--- Start RAW DATA ---

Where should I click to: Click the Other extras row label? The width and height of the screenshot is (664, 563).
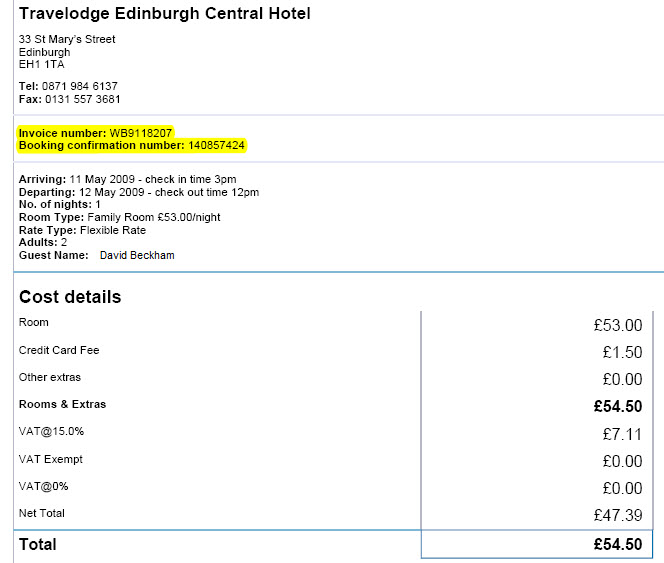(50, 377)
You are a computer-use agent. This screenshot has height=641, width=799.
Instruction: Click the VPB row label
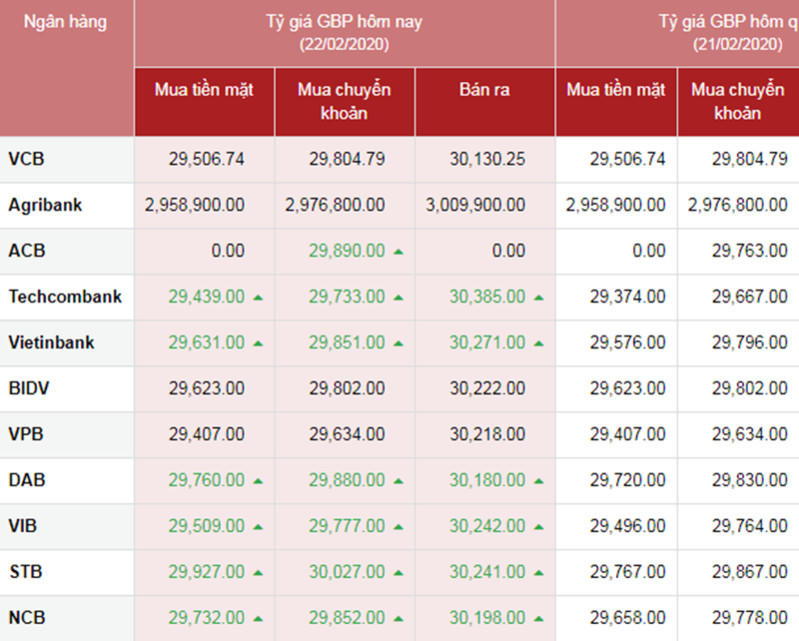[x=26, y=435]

--- End RAW DATA ---
--- Start RAW DATA ---

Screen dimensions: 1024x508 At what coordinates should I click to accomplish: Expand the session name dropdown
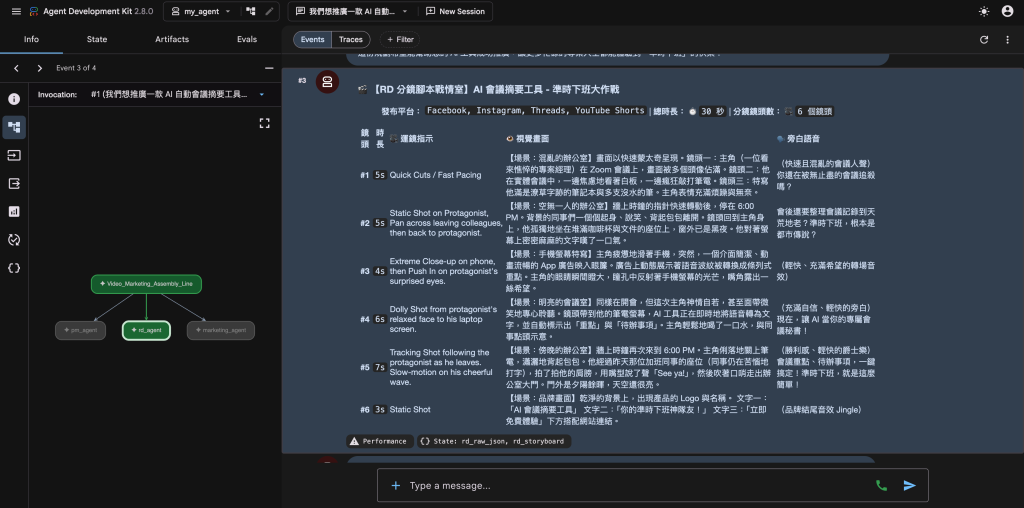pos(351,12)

--- End RAW DATA ---

▶ SET TASK: Turn the records from the line containing "Where should I" down through the line containing "[x=26, y=435]" into a numbered list, skipping any blank lines. Leave the pictures out.

▶ WRITTEN RESPONSE:
1. Where should I click to: Click the Other extras row label? The width and height of the screenshot is (664, 563).
2. (50, 377)
3. You are a computer-use agent. This screenshot has height=641, width=799.
4. Instruction: Click the VPB row label
5. [x=26, y=435]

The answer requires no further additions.